Put the part of the data that opens with the line containing "will tap(201, 95)." and closes with the line containing "coord(807,688)", both included, into a Markdown table with two columns, Row and Line. Number each row and leave out blank lines.

**Exercise inputs:**
>>>
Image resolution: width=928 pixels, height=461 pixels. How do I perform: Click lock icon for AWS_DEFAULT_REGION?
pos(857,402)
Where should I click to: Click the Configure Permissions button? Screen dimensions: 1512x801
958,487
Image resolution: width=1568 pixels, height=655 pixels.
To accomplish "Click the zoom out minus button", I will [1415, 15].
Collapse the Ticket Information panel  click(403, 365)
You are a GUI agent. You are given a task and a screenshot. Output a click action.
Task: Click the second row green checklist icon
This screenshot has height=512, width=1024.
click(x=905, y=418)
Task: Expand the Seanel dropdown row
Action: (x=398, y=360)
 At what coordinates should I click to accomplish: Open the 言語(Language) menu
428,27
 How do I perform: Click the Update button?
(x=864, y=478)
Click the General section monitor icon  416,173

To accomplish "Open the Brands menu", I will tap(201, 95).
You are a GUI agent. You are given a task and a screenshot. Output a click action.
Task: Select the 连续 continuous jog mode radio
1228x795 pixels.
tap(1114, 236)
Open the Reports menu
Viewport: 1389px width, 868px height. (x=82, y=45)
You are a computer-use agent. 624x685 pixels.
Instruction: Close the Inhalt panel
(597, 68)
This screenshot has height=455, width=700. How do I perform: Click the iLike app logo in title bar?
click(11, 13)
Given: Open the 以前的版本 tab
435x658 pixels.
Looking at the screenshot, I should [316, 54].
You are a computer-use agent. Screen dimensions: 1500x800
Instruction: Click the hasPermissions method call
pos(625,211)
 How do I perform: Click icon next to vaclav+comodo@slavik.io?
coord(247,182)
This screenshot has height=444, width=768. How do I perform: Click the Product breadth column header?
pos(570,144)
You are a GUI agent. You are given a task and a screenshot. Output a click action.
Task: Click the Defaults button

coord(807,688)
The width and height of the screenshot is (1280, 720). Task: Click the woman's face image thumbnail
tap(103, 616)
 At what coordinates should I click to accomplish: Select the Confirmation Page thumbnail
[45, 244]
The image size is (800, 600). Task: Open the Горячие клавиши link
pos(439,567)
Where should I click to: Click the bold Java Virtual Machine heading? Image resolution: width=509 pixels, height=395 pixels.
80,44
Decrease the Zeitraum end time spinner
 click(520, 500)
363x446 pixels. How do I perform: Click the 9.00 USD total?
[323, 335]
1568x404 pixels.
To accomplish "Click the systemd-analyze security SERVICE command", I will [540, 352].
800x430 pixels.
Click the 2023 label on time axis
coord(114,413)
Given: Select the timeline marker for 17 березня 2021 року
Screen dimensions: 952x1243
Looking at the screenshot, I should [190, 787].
<<<
**Response below:**
| Row | Line |
|---|---|
| 1 | To accomplish "Open the Brands menu", I will tap(201, 95). |
| 2 | You are a GUI agent. You are given a task and a screenshot. Output a click action. |
| 3 | Task: Select the 连续 continuous jog mode radio |
| 4 | 1228x795 pixels. |
| 5 | tap(1114, 236) |
| 6 | Open the Reports menu |
| 7 | Viewport: 1389px width, 868px height. (x=82, y=45) |
| 8 | You are a computer-use agent. 624x685 pixels. |
| 9 | Instruction: Close the Inhalt panel |
| 10 | (597, 68) |
| 11 | This screenshot has height=455, width=700. How do I perform: Click the iLike app logo in title bar? |
| 12 | click(11, 13) |
| 13 | Given: Open the 以前的版本 tab |
| 14 | 435x658 pixels. |
| 15 | Looking at the screenshot, I should [316, 54]. |
| 16 | You are a computer-use agent. Screen dimensions: 1500x800 |
| 17 | Instruction: Click the hasPermissions method call |
| 18 | pos(625,211) |
| 19 |  How do I perform: Click icon next to vaclav+comodo@slavik.io? |
| 20 | coord(247,182) |
| 21 | This screenshot has height=444, width=768. How do I perform: Click the Product breadth column header? |
| 22 | pos(570,144) |
| 23 | You are a GUI agent. You are given a task and a screenshot. Output a click action. |
| 24 | Task: Click the Defaults button |
| 25 | coord(807,688) |